Biobanks and biorepositories play a crucial role in the development and advancement of the research and medical field. For example, in 2008, the Asklepios Clinic that specializes in thoracic diseases founded a biobank. 11 years later, the biobank contained both solid and liquid biospecimens from about 4,000 patients. Some of the biospecimens include peritumor tissue from various bronchial carcinomas, solid tumors, metastasized tissue, tissue from benign malignancies, cell pellets, pleural effusions, serum, bronchoalveolar lavage fluids, plasma, and more. This biobank is also integrated into the German Center for Lung Research where biobanks collect samples per the harmonized Standard Operation Procedures. This ensures the quality of the biospecimen. Informed consent is obtained from the patients. Despite the various factors and challenges, biobanks and biorepositories aim to produce high-quality specimens that are suitable for various scientific researches. Solid samples are often snap frozen using liquid nitrogen and stored at -80°C as this process guarantees the conservation of biological processes.
Biobanks are an important part of research infrastructures where it provides samples for various scientific purposes. The random samples are compiled into cohorts that can be categorized into specific therapies or diseases. The characteristics of the samples must be preserved throughout the collection, processing, and storage phases. This ensures that there is as little alteration as possible. Stabilization of the expression pattern may also be necessary if the samples are to be used for the analysis of mRNA expression. In various post mortem or ex vivo conditions, some authors were also able to demonstrate overall DNA and RNA stability along with the preservation of the global expression profile. However, a fraction of mRNAs has been observed to have changed in the expression patterns. These changes are even more pronounced if the specimen is exposed to room temperature instead of being kept on ice. This is believed to be due to the degradation process and transcriptional changes such as lack of oxygen.

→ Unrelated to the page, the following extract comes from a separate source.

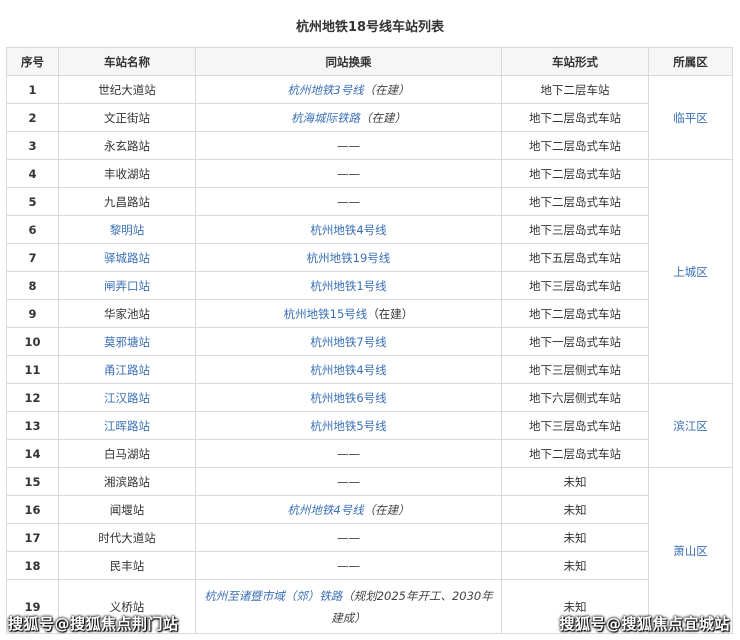  I want to click on watermark-left: 搜狐号@搜狐焦点荆门站, so click(94, 624).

To ensure the preservation of the in vivo expression profile, samples can be collected in a standardized way and ensuring that the duration between harvesting and freezing is kept short. Some methods to minimize inter-sample variability include standardizing the samples once it has arrived in the lab, reducing duration between sample acquisition to freezing, and using protective reagents. One of the reagents known as RNAlater is a high salt ammonium sulfate aqueous solution that is specifically used to stabilize RNA. Several studies showed the preservation of expression profiles using RNAlater versus shock frozen tissue. This is also seen when the biospecimens are analyzed using RNA expression microarray analysis and real-time polymerase chain reaction (PCR). In RNAlater stabilized tissue, DNA for PCR analysis can also be extracted. However, the possibility of analysis of protein from these samples remains uncertain. It has been proven that the quantitative proteomic analysis between samples that are preserved using RNAlater and snap-frozen yield comparable results. However, more experiments are necessary before recommending the widespread use of RNAlater for proteomic and protein research.
Another reagent is known as ProtectAll also helps to stabilize DNA, RNA, and proteins. Compared to RNAlater, it has a major disadvantage as tissue preserved using ProtectAll cannot be cut on a microtome and stained for analysis. This is due to the reason where event at -80°C, ProtectAll remains gelatinous and not frozen making it impossible for samples to be sectioned. The use of RNAlater has several major advantages:
· Direct placement of samples into the preserving agent at the site of extraction
· Omission of liquid nitrogen handling as it can be dangerous and expensive
· Stabilization of nucleic acids especially RNAs.
However, it is important to note that the preservation of tissue samples using RNAlater is not as abrupt compared to shock freezing in liquid nitrogen as it needs to diffuse into the samples. This means that the samples have to be incubated in RNAlater for a minimum duration of 24 hours to ensure that there is sufficient absorption of the reagent before it is frozen. The reagent will inhibit the enzymatic activities present in the tissue samples during this time.
RNA degradation that occurs after the tissue has been withdrawn from the body may occur due to the presence of RNAses that degrade RNA and the altered environment such as decreased oxygen supply. In both cases, changes in gene expression are expected. It is important to not allow the samples to thaw during the shipping and distribution process. This is another reason why RNAlater is greatly advantageous as the RNA in a sample that is snap frozen degrades immediately after thawing while it is maintained in samples preserved using RNAlater.
Ultimately, RNAlater is a reagent that has many benefits in clinical biobanking. When compared to snap freezing using liquid nitrogen, the samples preserved using RNAlater is of the same quality in terms of mRNA expression and overall RNA quality.
References:
Lindner M, Morresi-Hauf A, Stowasser A, Hapfelmeier A, Hatz RA, Koch I. Quality assessment of tissue samples stored in a specialized human lung biobank. PLoS One. 2019; 14(4): e0203977.